#### PAGE TEXT
----------------
Detective Chief Inspector Steve May, of Dorset Police’s Public Protection Unit, said: “Dorset Police is committed to ensuring we minimise the risk to children by proactively identifying people who use the internet to further their sexual interest in children.

“The Force’s Paedophile Online Investigation Team (POLIT) works closely with other police forces, the National Crime Agency and other agencies inside and outside of the UK to identify offenders using the internet, including the dark net. We urge anyone to contact us directly or Crimestoppers if they suspect someone is using the internet to groom or gain indecent images of children.

“The Force has continued to strengthen its response and resource capability to deal with sexual offences against children, with more officers in dedicated teams such as Child Sexual Exploitation, Child Abuse Investigation Team and POLIT. Officers and staff receive specific training to ensure an awareness and understanding of these often complex crimes, which affect some of the most vulnerable people in our communities.

“Nationally, online child grooming offences have increased. This is as a result of more and more young people using social media, but also due to the police and other agencies becoming much better at identifying offenders.

“Many social media platforms work with the police and we regularly receive referrals directly from social media companies to investigate. However, educating young people on internet use is by far the best thing we as a society can do.

“Simple measures such as only allowing children to use devices online with a parent present and not allowing devices to be taken into the bathroom or bedroom would assist in preventing many of these offences.

“There are guides online that can assist parents and provide advice, such as regular checking of phones and devices and putting restrictions on applications that are downloaded to devices.”

Across the UK, 107,555 offences were recorded across the five years.
----------------
Entries drawn from a collection
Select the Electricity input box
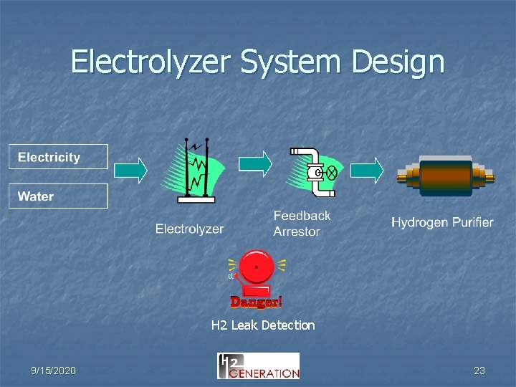[x=58, y=157]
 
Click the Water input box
[x=58, y=196]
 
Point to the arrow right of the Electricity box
[x=130, y=169]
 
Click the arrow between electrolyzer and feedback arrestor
[x=255, y=163]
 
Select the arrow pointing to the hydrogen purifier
[x=368, y=171]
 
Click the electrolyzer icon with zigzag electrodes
[x=194, y=170]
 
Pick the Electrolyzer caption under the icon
[x=189, y=229]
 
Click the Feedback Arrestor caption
[x=302, y=223]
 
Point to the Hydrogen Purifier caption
[x=442, y=222]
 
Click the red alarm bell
[x=256, y=269]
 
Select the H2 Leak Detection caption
[x=263, y=325]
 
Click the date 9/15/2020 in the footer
[x=54, y=371]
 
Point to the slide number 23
[x=479, y=371]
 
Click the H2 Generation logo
[x=258, y=366]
----------------
#### WHAT TO WORK ON
Write the next part of the news passage about online child grooming offences, picking up after its final sentence.

#### TASK ANSWER
The NSPCC’s five-point plan lays out where the Online Safety Bill must be strengthened to:

  1. Disrupt well-established grooming pathways: The Bill fails to tackle the ways groomers commit abuse across platforms to produce new child abuse images. Offenders exploit the design features of social media sites to contact multiple children before moving them to risky livestreaming or encrypted sites. The Bill needs to be strengthened to require platforms to explicitly risk assess for cross platform harms.
  2. Tackle how offenders use social media to organise abuse: The Bill fails to address how abusers use social media as a shop window to advertise their sexual interest in children, make contact with other offenders and post digital breadcrumbs as a guide for them to find child abuse content. Recent whistle-blower testimony found Facebook groups were being used to facilitate child abuse and signpost to illegal material hosted on other sites.
  3. Put a duty on every social media platform to have a named manager responsible for children’s safety: To focus minds on child abuse every platform should be required to appoint a named person liable for preventing child abuse, with the threat of criminal sanctions for product decisions that put children in harm’s way.
  4. Give the regulator more effective powers to combat abuse in private messaging: Private messaging is the frontline of child abuse but the regulator needs clearer powers to take action against companies that don’t have a plan to tackle it. Companies should have to risk assess end-to-end encryption plans before they go ahead so the regulator is not left in the dark about abuse taking place in private messaging.
  5. Give children a funded voice to fight for their interests: Under current proposals for regulation children who have been abused will get less statutory protections than bus passengers or Post Office users. There needs to be provision for a statutory body to represent the interests of children, funded by an industry levy, in the Bill.